Excerpt provided
────────

To address the above issues, this paper proposes a composite controller including a non-singular fast terminal sliding mode speed controller (NFTSMC), an extended state observer (ESO), and a sliding-mode-based deadbeat predictive current controller. The controller mainly improves the stability, robustness, and rapidity of the gearless coal mill. The main contributions are clarified as follows. (1) The gearless coal mill model considering parameter uncertainty and external disturbances is established. (2) The NFTSM speed controller is proposed to improve the accuracy of the gearless coal mill system in controlling the rotational speed. ESO enhances the rotational speed robustness through estimating unknown perturbations and feed-forward compensation. (3) The sliding-mode-based deadbeat predictive current controller is proposed to overcome the model parameter mismatch. The method effectively improves the robustness of the current loop, and the system maintains good dynamic performance as well as steady-state performance.

2. Mathematical Model of PMSM

The PMSM system for gearless coal mill drives has many complex characteristics, such as high order, nonlinearity, multivariate coupling, and large rotational inertia. These characteristics greatly increase the difficulty of modeling the gearless coal mill. First, the working process of the coal mill involves multiple physical and chemical changes, such as coal crushing, grinding, drying, etc. These complex nonlinear relationships make it difficult to describe the dynamic model of the coal mill accurately. Secondly, the coal mill system requires a larger moment of inertia than other motor systems, which can exacerbate the coupling relationship between multiple variables such as rotational speed, load, power consumption, etc. This makes it more difficult to accurately express the relationship between these variables when establishing a mathematical model. Meanwhile, a larger moment of inertia also increases the model’s sensitivity to other parameters. Finally, factors such as the operating conditions of the coal mill and coal quality may change over time. For example, parameters such as coal hardness and humidity may vary with mining locations and seasons. These variations can affect the operating performance of the coal mill, meaning that the accuracy of the model suffers [29,30].

────────

Data extract

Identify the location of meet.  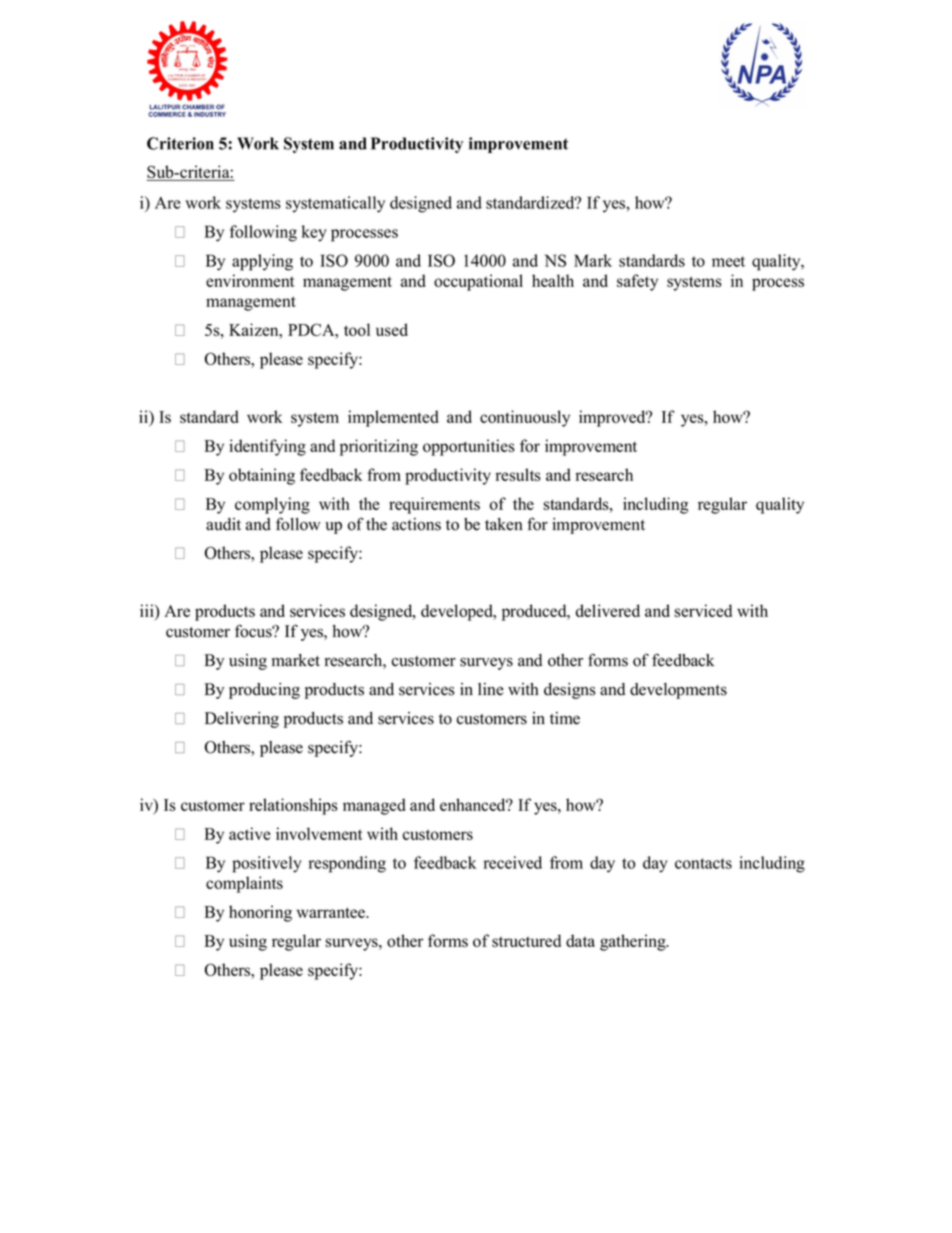
(728, 261).
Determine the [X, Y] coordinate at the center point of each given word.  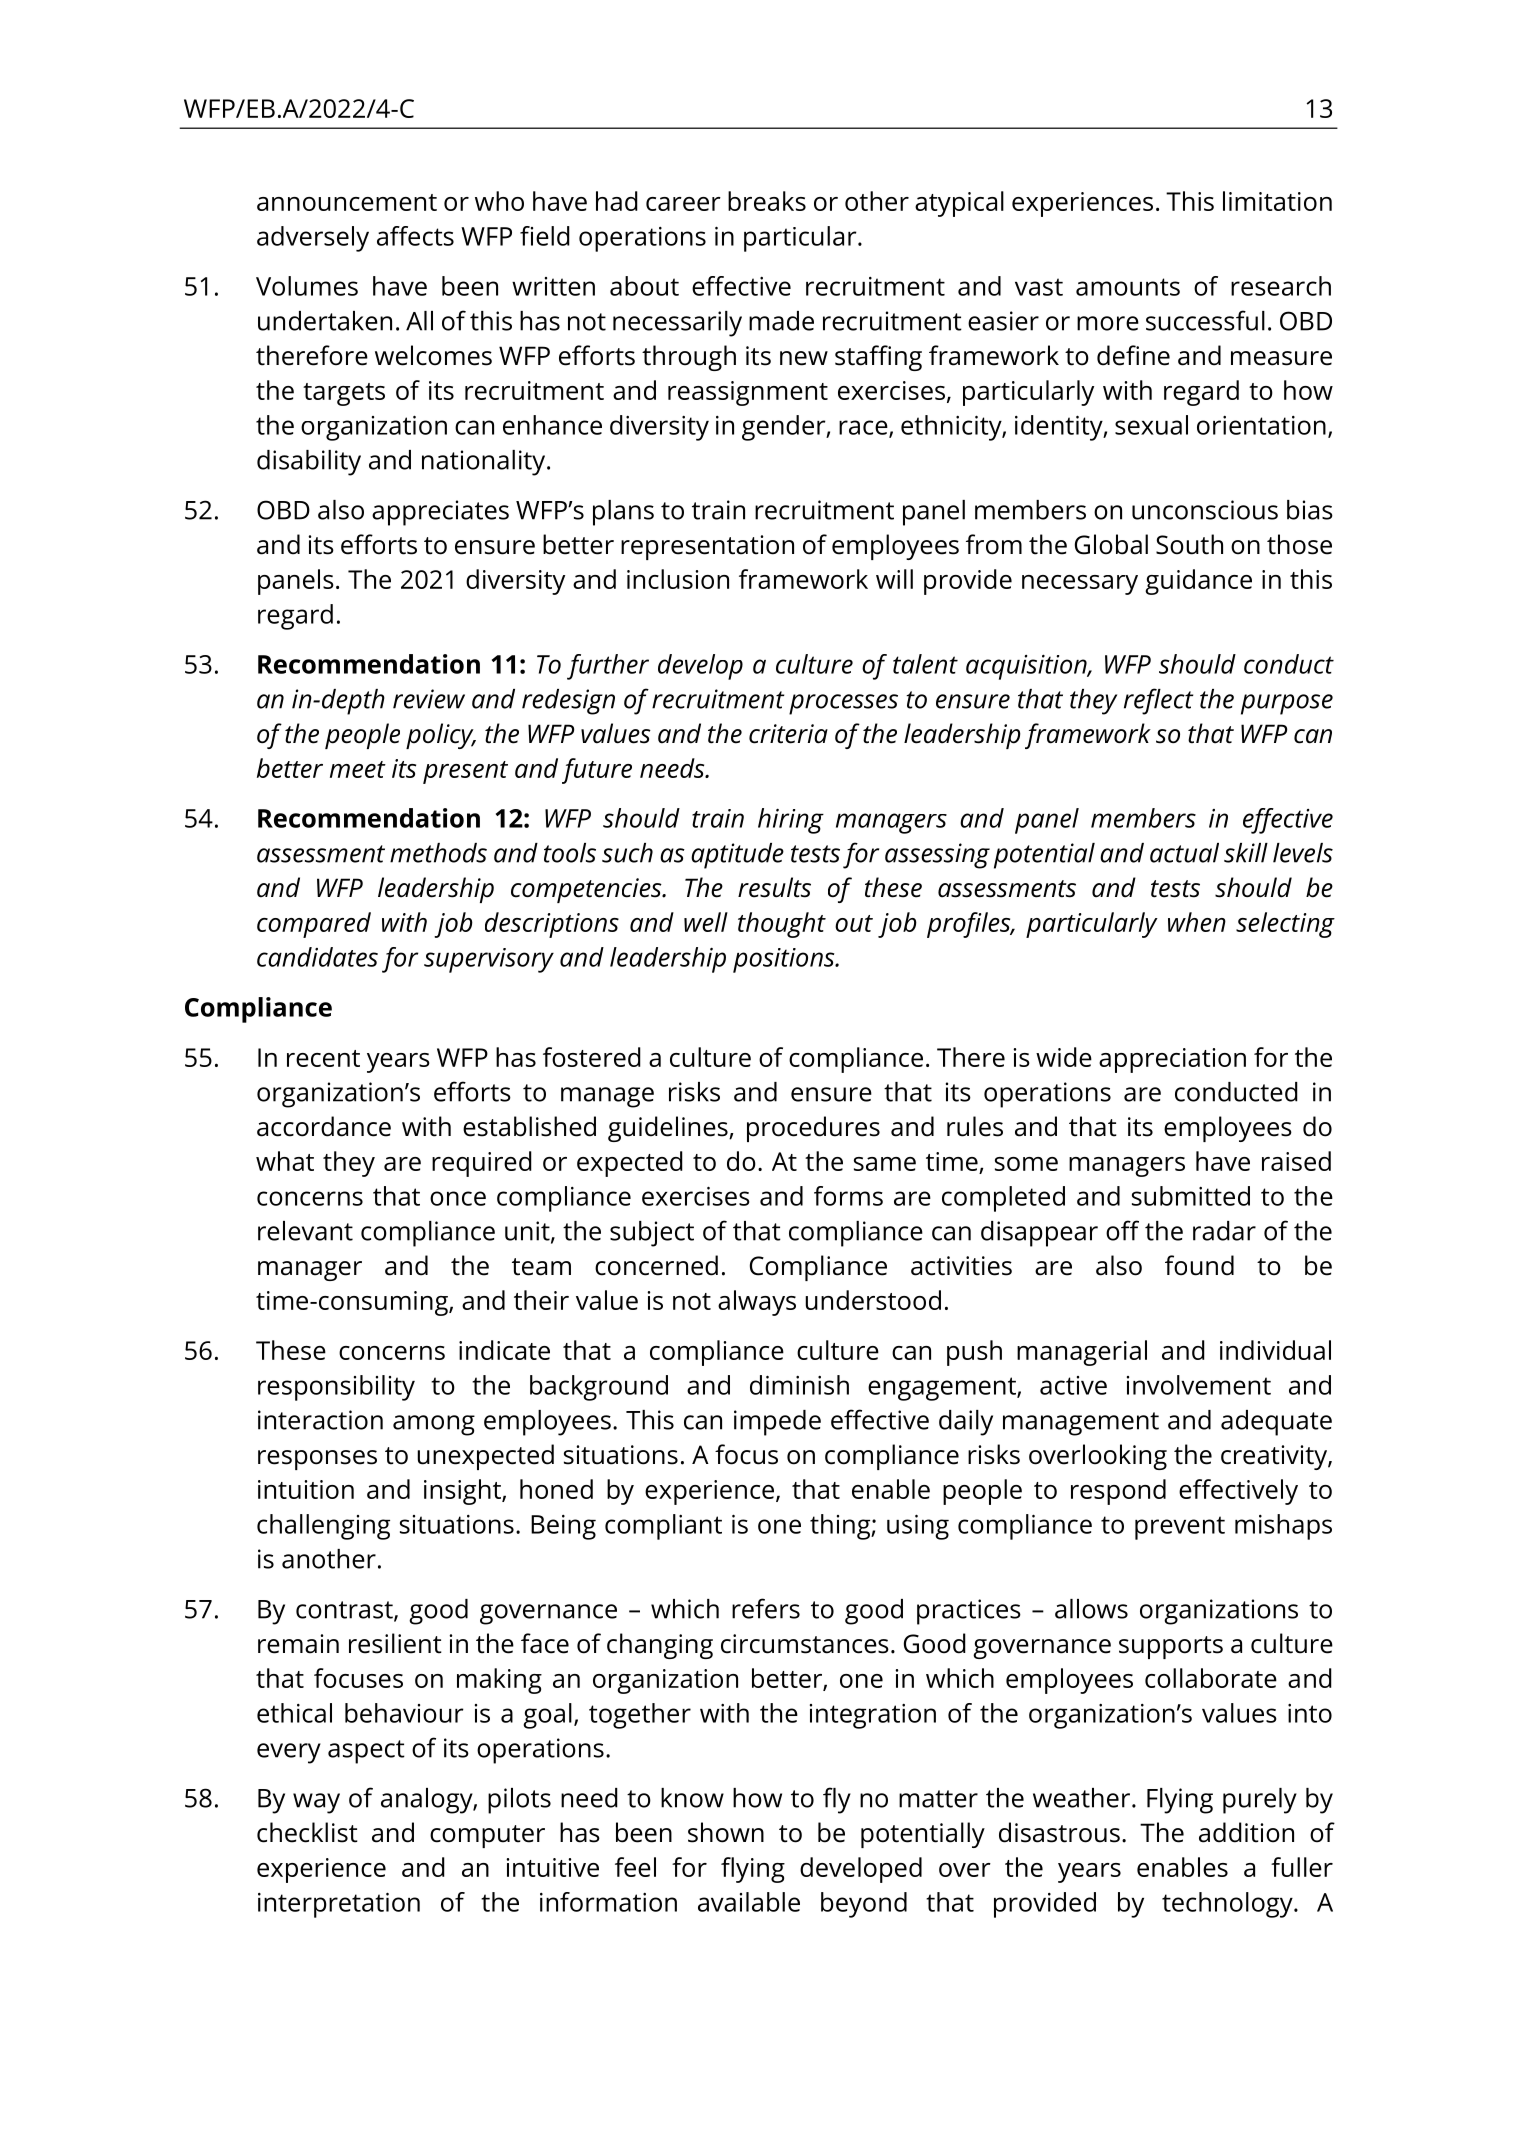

────────

Task set
**a.** List the characteristics of the PMSM system for gearless coal mill drives that the excerpt on gearless coal mill control names.
**b.** Write what follows the last sentence of the excerpt on gearless coal mill control.

Outputs for the tasks
**a.** High order, nonlinearity, multivariate coupling, and large rotational inertia.

**b.**
For analysis, some basic assumptions are made before the mathematical model is developed: (1) The motor stator current is a symmetrical three-phase sinusoidal current. (2) Neglecting the higher harmonics, the windings are symmetrically distributed in three phases. (3) Core saturation, eddy current, and hysteresis losses are excluded in the motor. (4) The effect of frequency change and temperature increase on parameters such as winding resistance is not taken into account.

The stator windings of a three-phase PMSM are spatially symmetrical to each other. The voltage equation for a three-phase surface-mounted PMSM in the d-q coordinate system is established as follows:

$$\left\{\begin{array}{l}{u}_d=R{i}_d+L_d{\displaystyle \frac{d{i}_d}{d{i}_t}}-L_q{\omega }_e{i}_q\\ u_q=R{i}_q+L_q{\displaystyle \frac{d{i}_q}{d{i}_t}}+L_d{\omega }_e{i}_d+{\omega }_e{\phi }_f\end{array}\right.$$

(1)

where ${\mathrm{u}}_{\mathrm{d}}$ and ${\mathrm{u}}_{\mathrm{q}}$ are the d-q axis components of the stator voltage; ${\mathrm{i}}_{\mathrm{d}}$ and ${\mathrm{i}}_{\mathrm{q}}$ are the d-q axis components of the stator current; R is the resistance of the stator; ${\mathsf{\phi }}_{\mathrm{f}}$ is the permanent magnet magnetic chain; ${\mathrm{L}}_{\mathrm{d}}$ and ${\mathrm{L}}_{\mathrm{q}}$ are the d-q axis inductance components; and ${\mathsf{\omega }}_{\mathrm{e}}$ is the electrical angular speed.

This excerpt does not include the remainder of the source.